Monday, April 18, 2011

Tracking Smartphones

To continue the talk about tracking devices, I've noticed that most are only interested on what's being tracked on their computer but completly neglect the capability of third parties tracking their smartphones and other devices such as the iPad.

I came across an article that emphasized this topic and thought it would be of interest to share the plot. The author explains in detail that this is the age of new technology, smartphones and all. Those with smartphones can contain too much personal data, even including the apps an owner decides to download can lead to digital footprints for strangers to gain access to personal information. Fortunately, there for smartphone owners there is an option to disengage the ability for companies to track their personal data.

Sharon Nissim says, "I'm glad ... consumers are ealking up to the tracking going on with  computer[s], but ... thtere's an extreme lack of knowledge about tracking on your iPhone or iPad." Sharon Nissim is part of the privacy counsel of the Electronic Privacy Information Center.

The author then goes on to inform the readers of a civil suit being processed against Apple and other companies like Pandora and for violating the Computer Fraud & Abuse Act by accessing consumer information without authorization.
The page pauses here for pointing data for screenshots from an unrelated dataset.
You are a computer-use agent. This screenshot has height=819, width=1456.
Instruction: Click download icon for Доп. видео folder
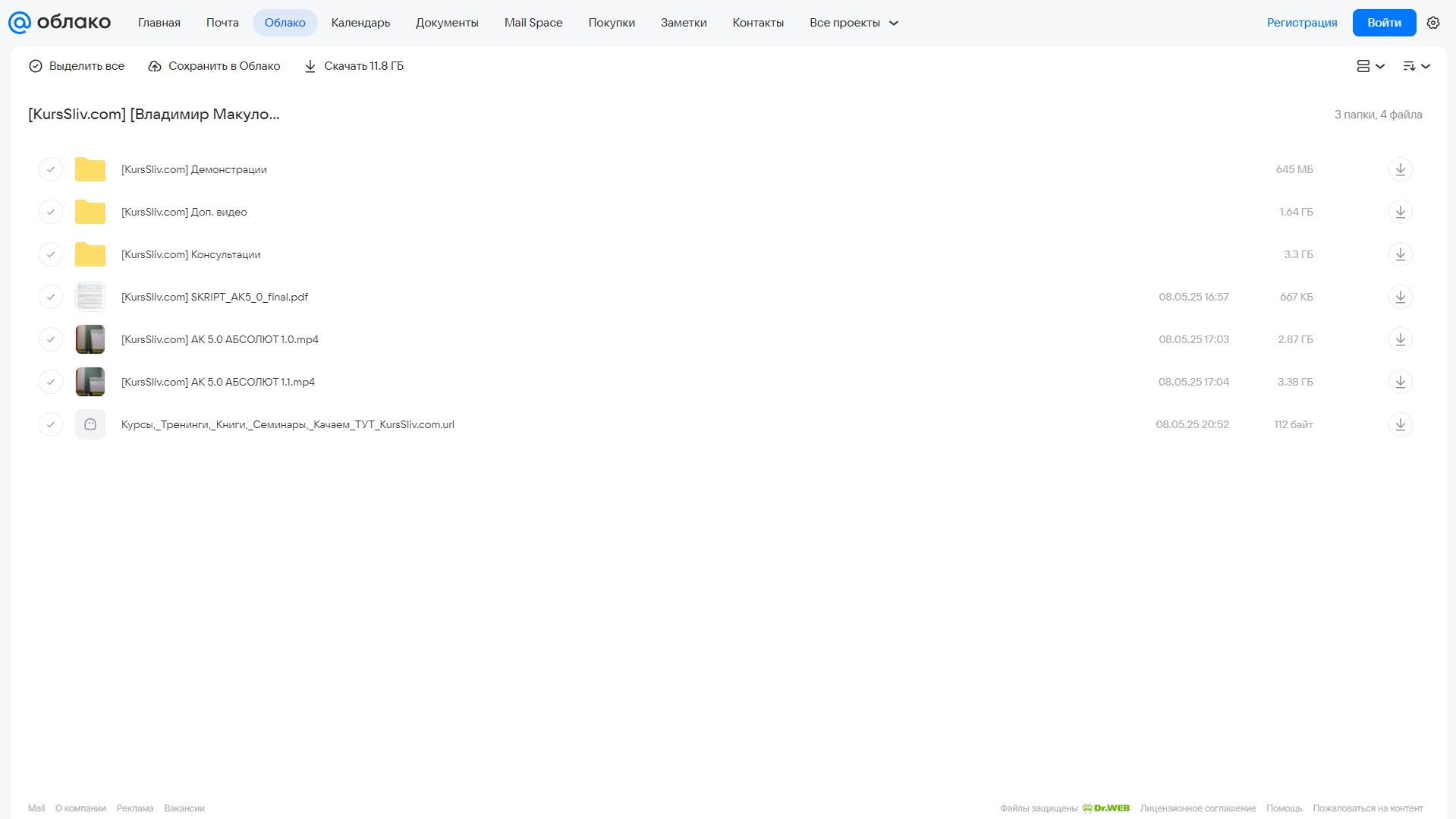[x=1400, y=212]

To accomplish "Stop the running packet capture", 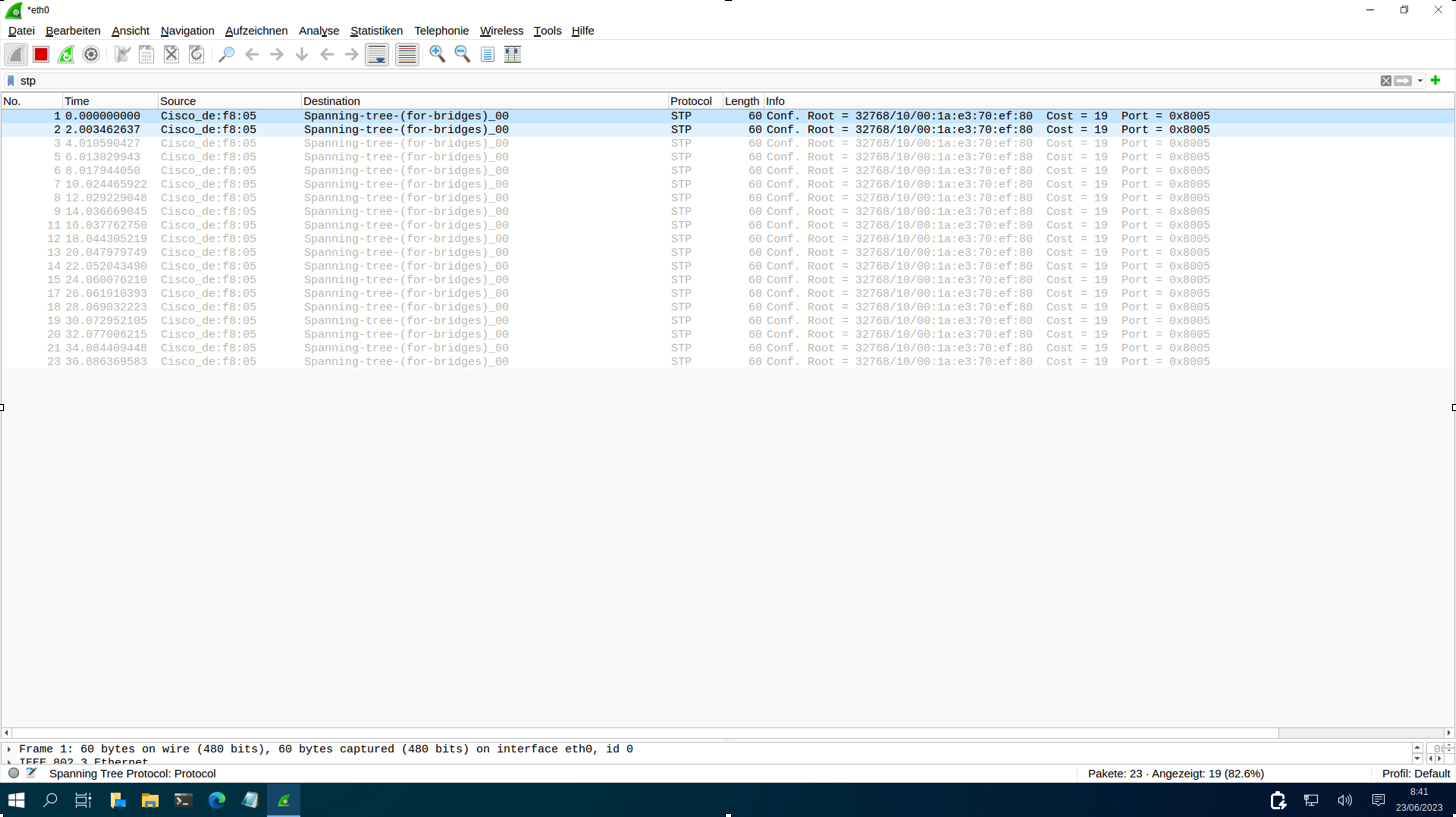I will click(x=41, y=54).
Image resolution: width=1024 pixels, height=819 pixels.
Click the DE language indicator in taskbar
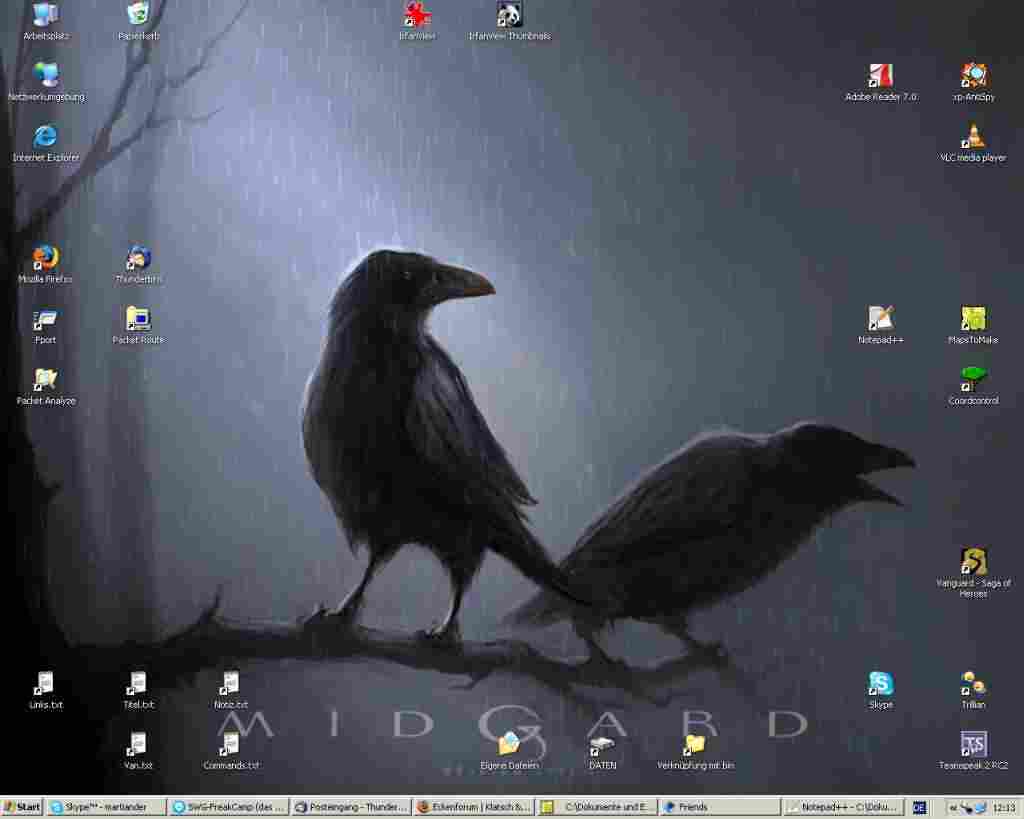[x=919, y=807]
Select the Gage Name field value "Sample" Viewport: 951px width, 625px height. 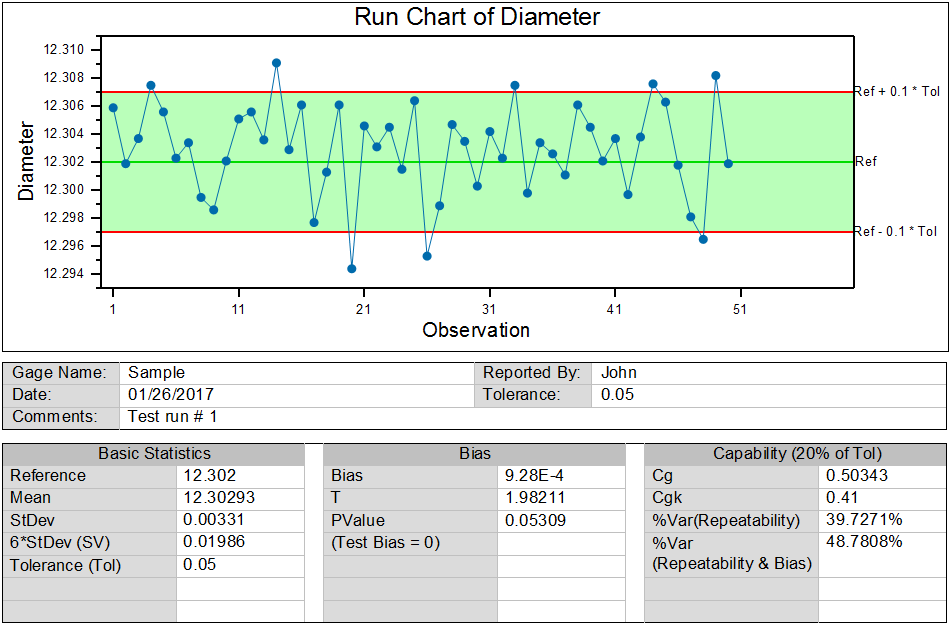[x=155, y=373]
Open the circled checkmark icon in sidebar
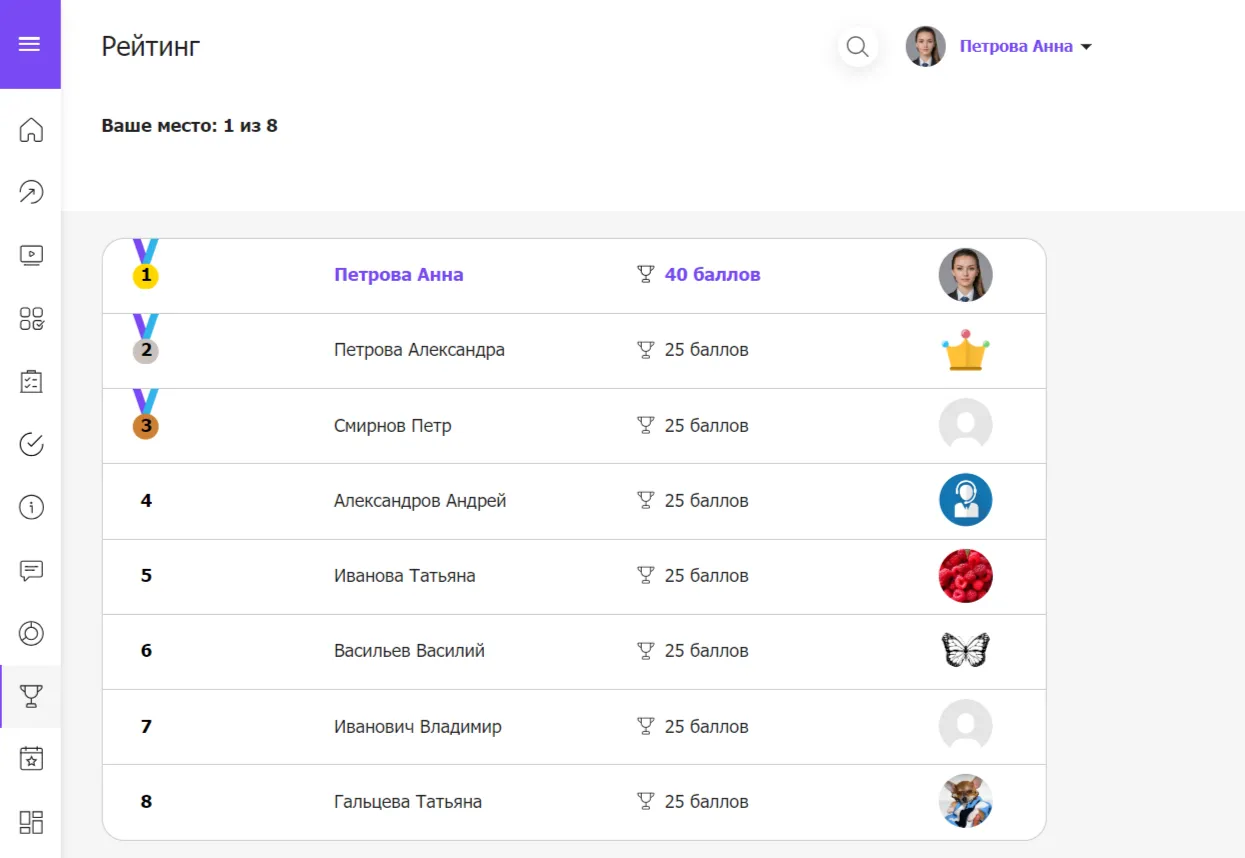 (x=31, y=444)
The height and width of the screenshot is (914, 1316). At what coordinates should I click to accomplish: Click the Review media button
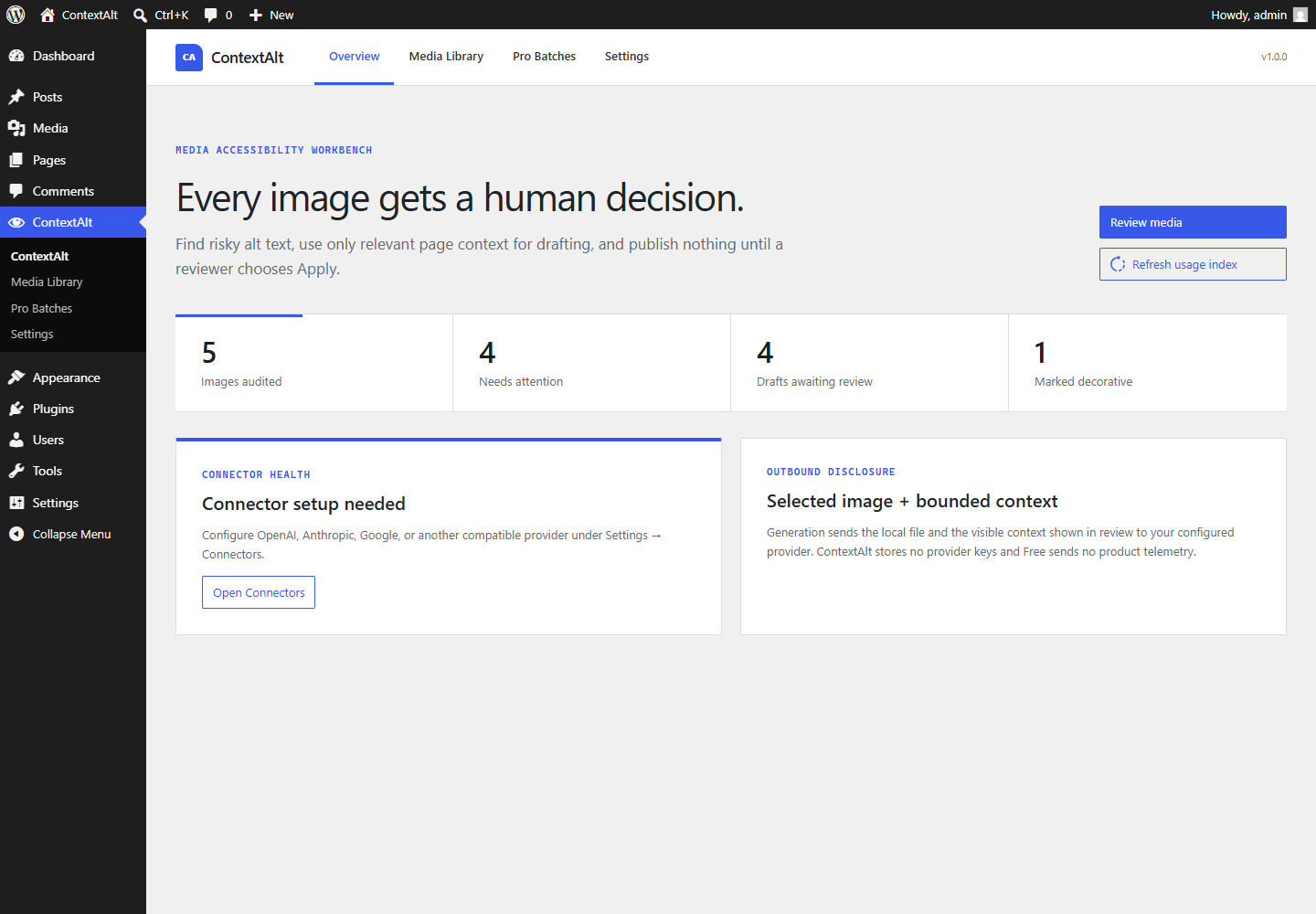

There were even civil suits against major corporation Telecom for tracking a German Politician 35,000 in less than a year without authorization.

I believe then though companies and the government can use personal information for the public good, it does not give them the right to meddle through people's information. If they would like authorization, then contacting that individual is the best way without violating individual rights. The moral of the story is protect yourself and your information. Some can use the data for good, but most will not.

The link to the article: iPhone or iSpy? By: Brian X. Chen, April 12, 2011.